Report

Data Processing

 We set NYC Open Data as primary data source, and required:

  1. Open Parking and Camera Violations
  2. Parking Violations Issued - Fiscal Year 2021
  3. Sidewalk Café Licenses and Applications

from NYC Open Data.

 With these data, we first clean all variable names and select target variables for comparison between data, as well as changing variable types to reflecting their actual value. Then we focus on acquiring geometric information via available information in the datasets. We wrote a function to pull geometric information from Geosearch. Third, we identified violation in a certain range of area, and nest them to the location we interested.

data exploration

To get the most comprehesive understanding the distribution of violation tickets among NYC, we map all violation to a 3D surface.

parking %>%
  select(long, lat, hour) %>%
  mutate(long = abs(long)) %>%
  drop_na() %>%
  with(., MASS::kde2d(lat, long)) %>%
  as_tibble() %>%
  plot_ly() %>%
  add_surface(x = ~ x, y = ~ y, z = ~ z) %>%
  layout(scene = list(
    yaixs = list(autorange = "reversed"),
    zaxis = list(
      range = c(0.1, 150),
      title = "",
      showline = FALSE,
      showticklabels = FALSE,
      showline = FALSE,
      showgrid = FALSE
    ),
    camera = list(eye = list(
      x = -1.25, y = 1.25, z = 1.25
    )),
    showlegend = FALSE
  ))
parking %>% 
  drop_na(borough) %>% 
  group_by(borough) %>% 
  summarise(ticket =
              n()/nrow(parking)) %>% 
  arrange(desc(ticket)) %>% 
  pivot_wider(
    names_from = borough,
    values_from = ticket
  ) %>% 
  knitr::kable()
Manhattan Brooklyn Queens Bronx Staten Island
0.421 0.233 0.182 0.148 0.015

 We can see that most of the violation ticket issued is concentrated in Manhattan by a large margin, followed by Brooklyn at 23.2%. Staten Island has the least violation ticket issued.

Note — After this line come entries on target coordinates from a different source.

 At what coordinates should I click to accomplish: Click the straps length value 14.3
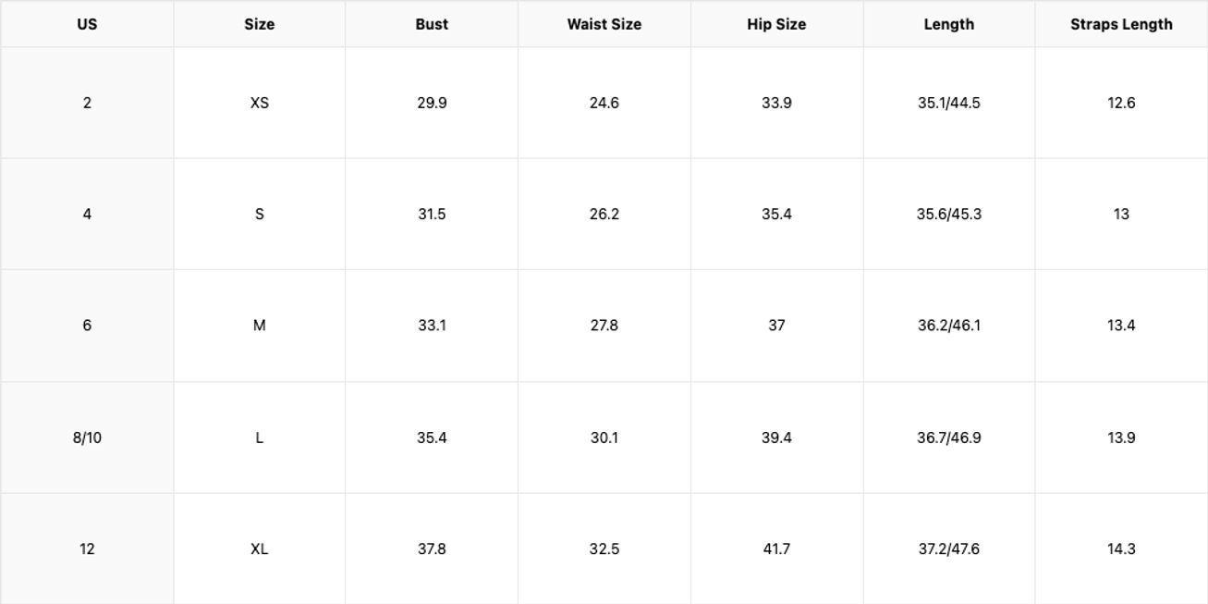click(x=1121, y=549)
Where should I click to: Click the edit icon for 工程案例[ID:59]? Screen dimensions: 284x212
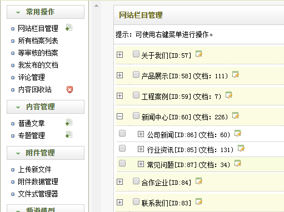coord(229,95)
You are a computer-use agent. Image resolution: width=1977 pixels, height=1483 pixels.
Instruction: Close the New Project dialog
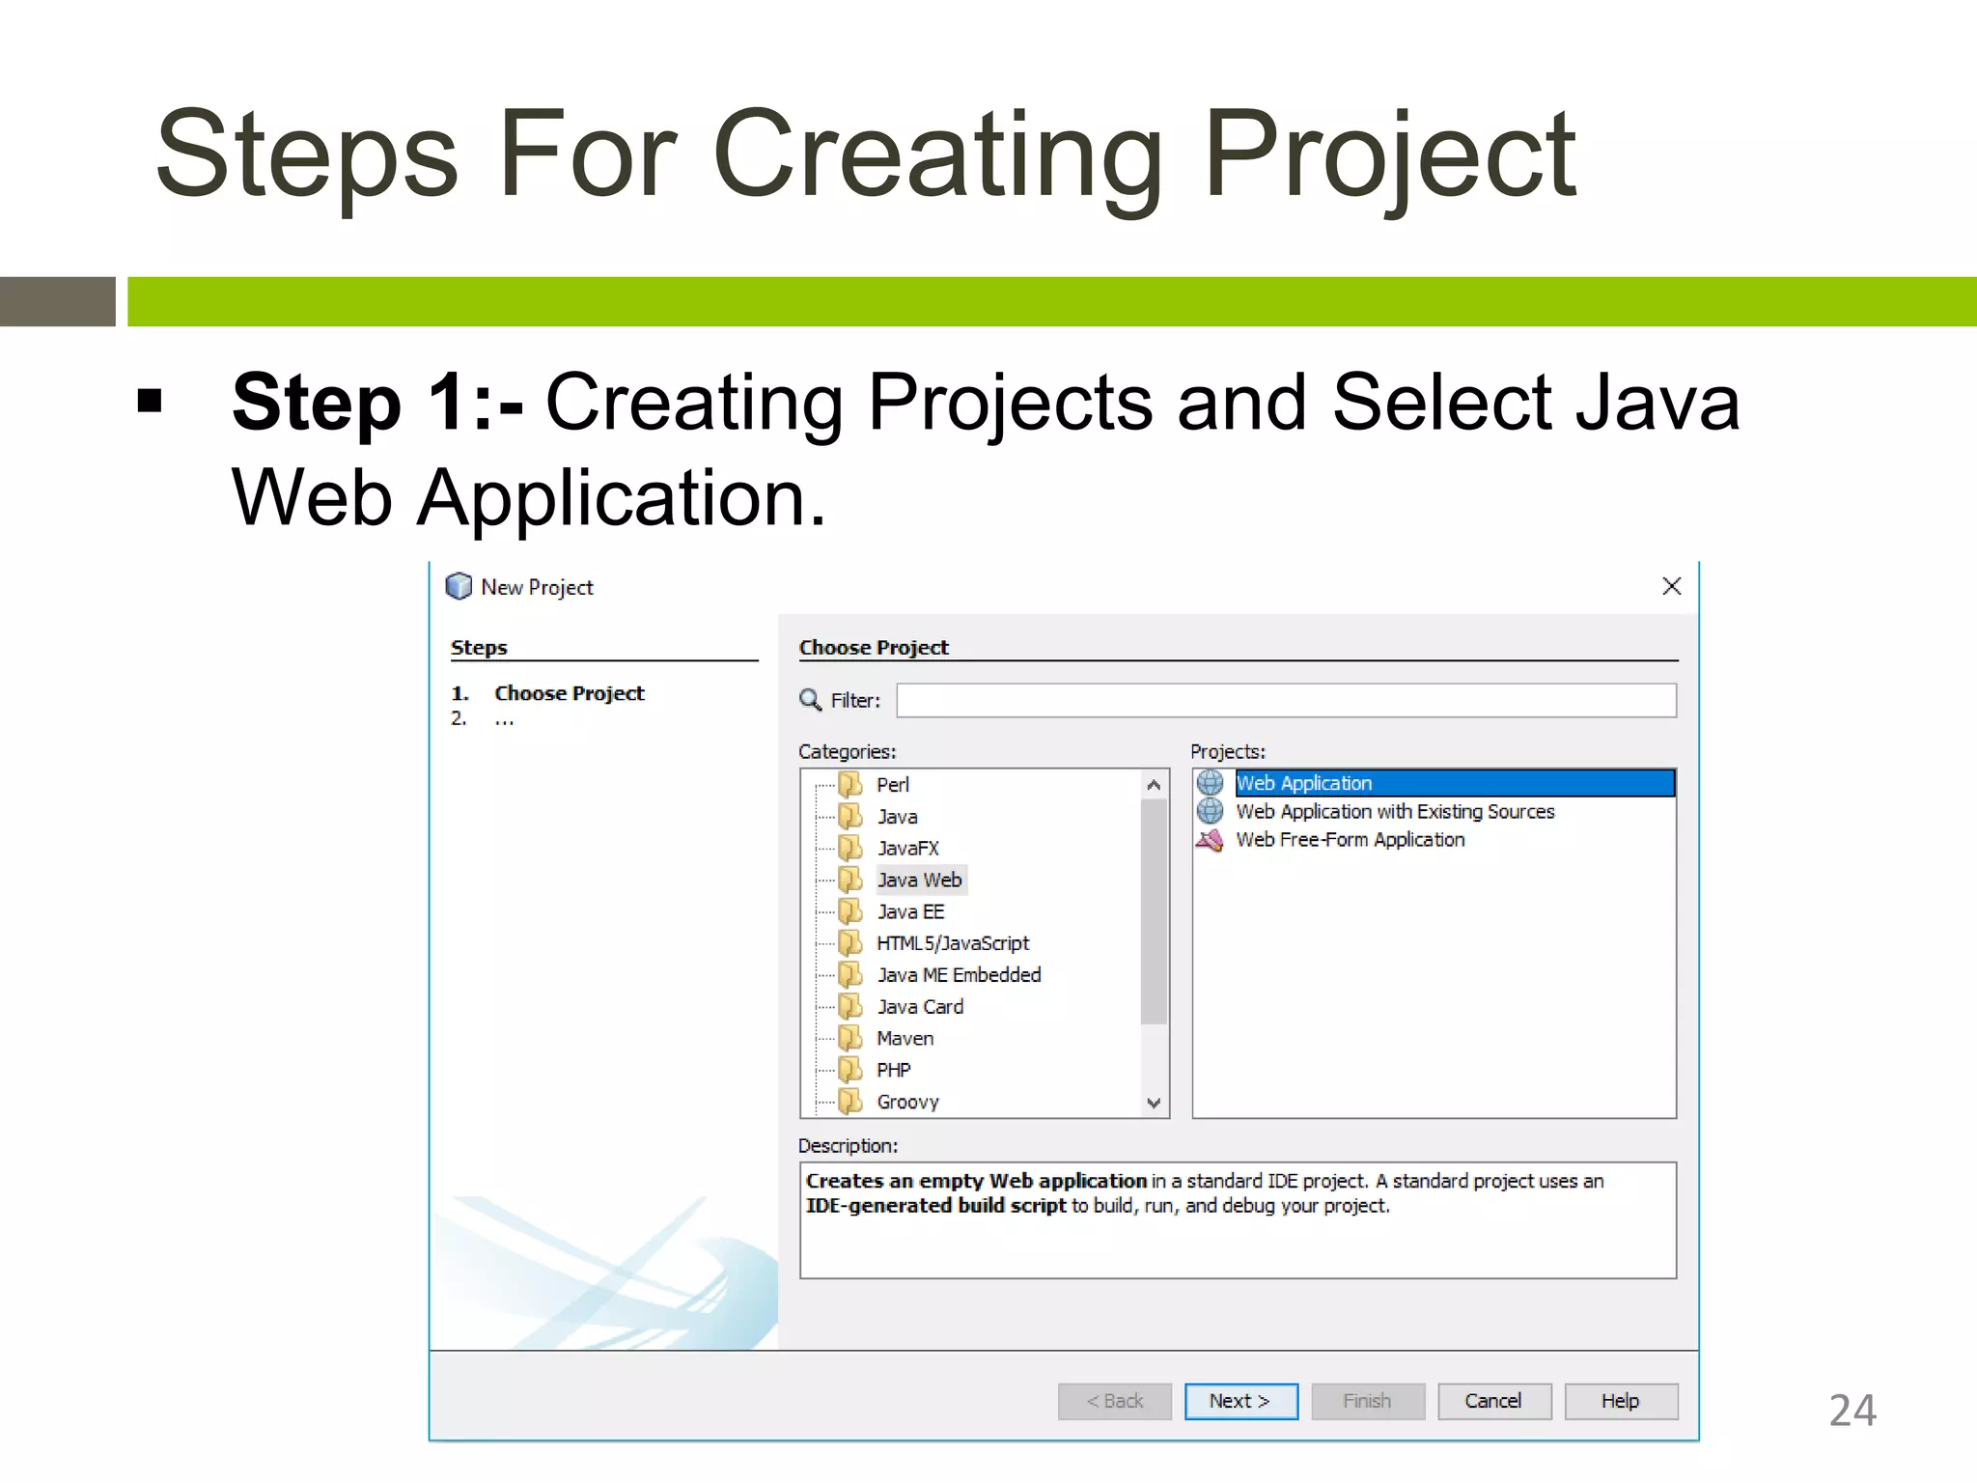(1672, 586)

 Once we have the distribution of the issued, we exploring its characteristics. Most of the issued ticket of 2020 by the latest data recording is centered at the 3rd quater, this very strange pattern in the normal time wouldn’t come to a surprise at 2020, as NY didn’t reopen until late May. Once it reopened, the violation issued increased exponentially.

parking %>% 
  mutate(month = lubridate::month(issue_date),
         month = forcats::fct_reorder(as.factor(month),month)
         ) %>% 
  drop_na(month,borough) %>% 
  group_by(borough,month) %>% 
  summarize(tickets = n()) %>% 
  ungroup() %>%
  mutate(borough = forcats::fct_reorder(borough,tickets,sum)) %>% 
  ggplot(aes(x = month, y = tickets, fill = borough,group = borough)) + 
    geom_bar(stat = "identity",position = "dodge") +
    labs(
      x = 'Issuing Month',
      y = 'counts',
      title = 'The distribution of tickets quantities over month ')

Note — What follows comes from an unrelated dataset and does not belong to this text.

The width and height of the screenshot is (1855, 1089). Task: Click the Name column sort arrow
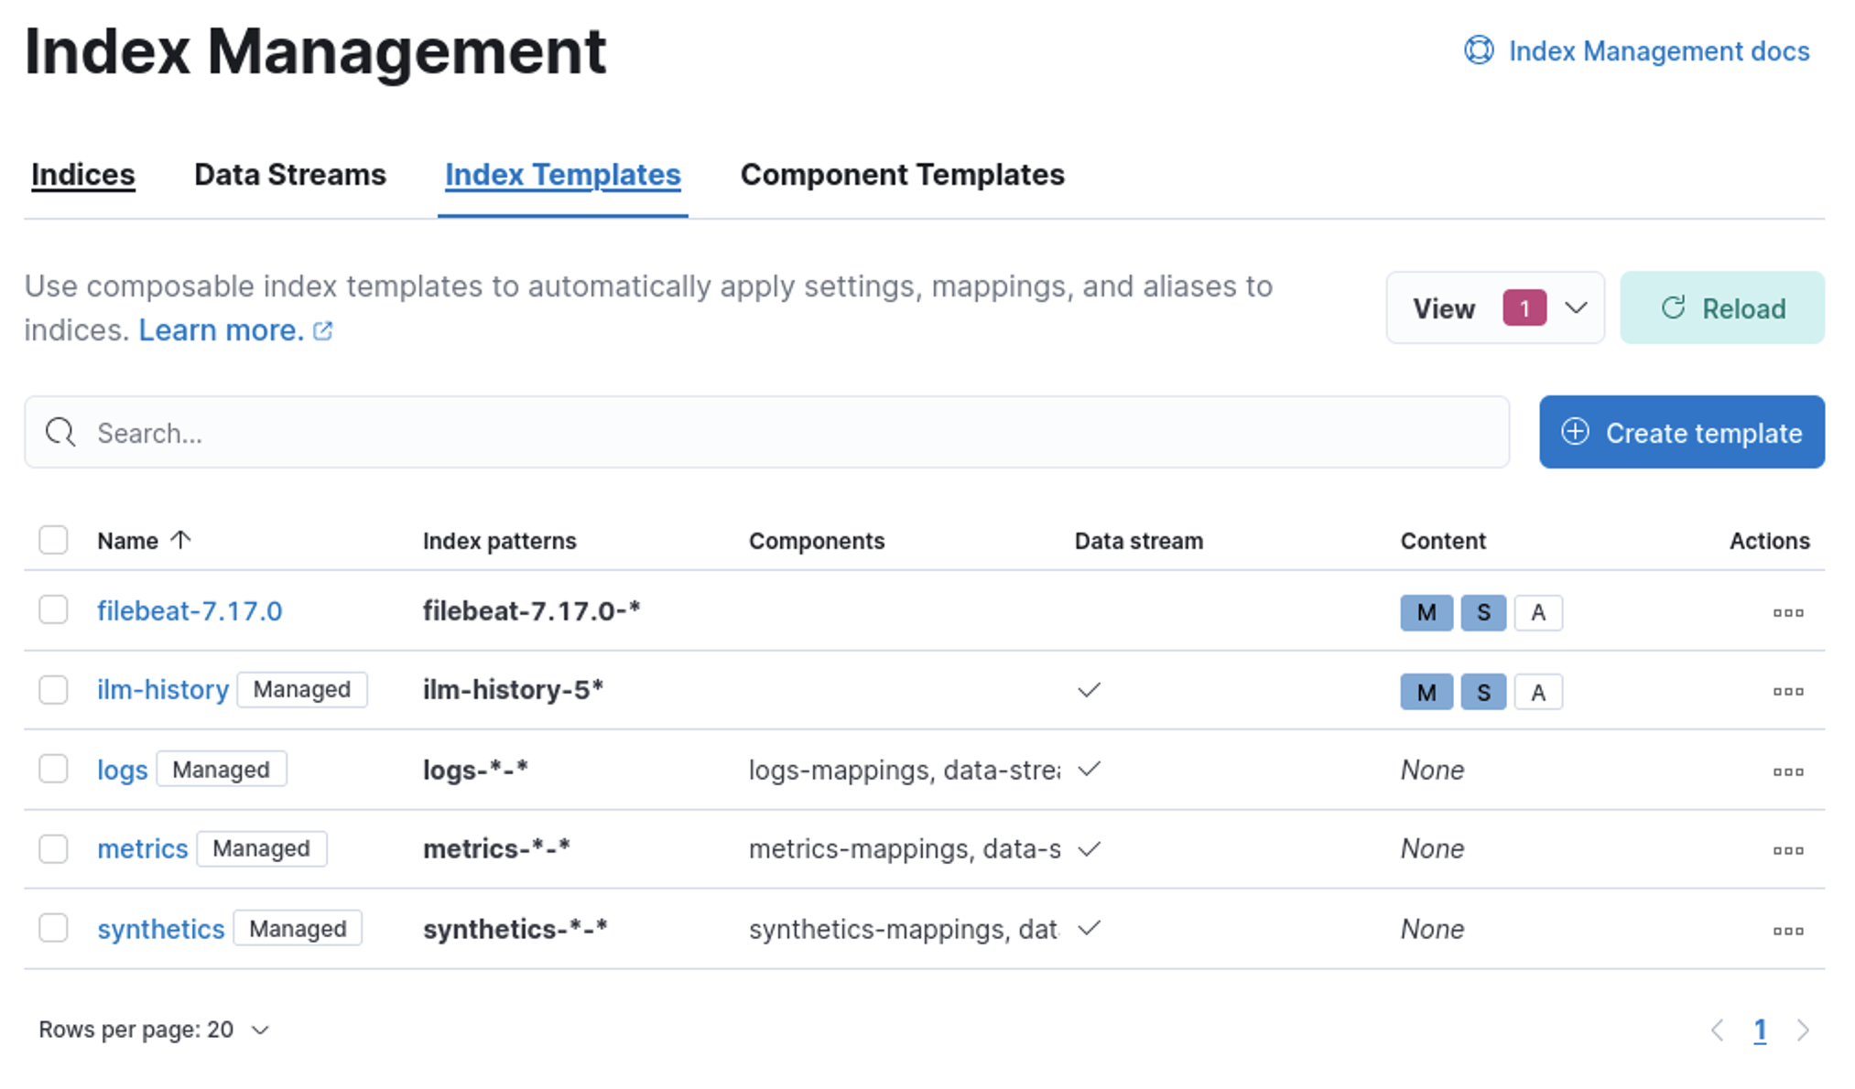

 Trend of violation tickets issued can be seen via …. As shown, Violation tickets mostly issued in the daytime. Two peaks are observed in the animation, which is 8 am and 13pm, representing 12.319% and 10.754% tickets issued of the day.

nyc =
  parking %>%
  drop_na(long, lat) %>%
  summarise(
    lon_max = max(long),
    lon_min = min(long),
    lat_max = max(lat),
    lat_min = min(lat)
  )

nyc =
  ggmap::get_map(location = c(
    right = pull(nyc, lon_max),
    left = pull(nyc, lon_min),
    top = pull(nyc, lat_max),
    bottom = pull(nyc, lat_min)
  ))

set.seed(100)
parking %>%
  filter(hour <= 24) %>%
  drop_na(borough,lat,long,hour) %>% 
  sample_n(1e+5) %>% 
  mutate(text_label = str_c("borough:", borough, ",address:", address)) %>% 
  plot_ly()  %>% 
    add_markers(
    y = ~ lat,
    x = ~ long,
    text = ~ text_label,
    alpha = 0.02,
    frame = ~ hour,
    mode = "marker",
    color = ~borough,
    colors = viridis::viridis(4,option = "C")
  ) %>%
  layout(
    images = list(
      source = raster2uri(nyc),
      xref = "x",
      yref = "y",
      y = 40.5,
      x = -74.3 ,
      sizey = 0.4,
      sizex = 0.6,
      sizing = "stretch",
      xanchor = "left",
      yanchor = "bottom",
      opacity = 0.4,
      layer = "below"
    )
  )%>%
  animation_opts(transition = 0,frame = 24)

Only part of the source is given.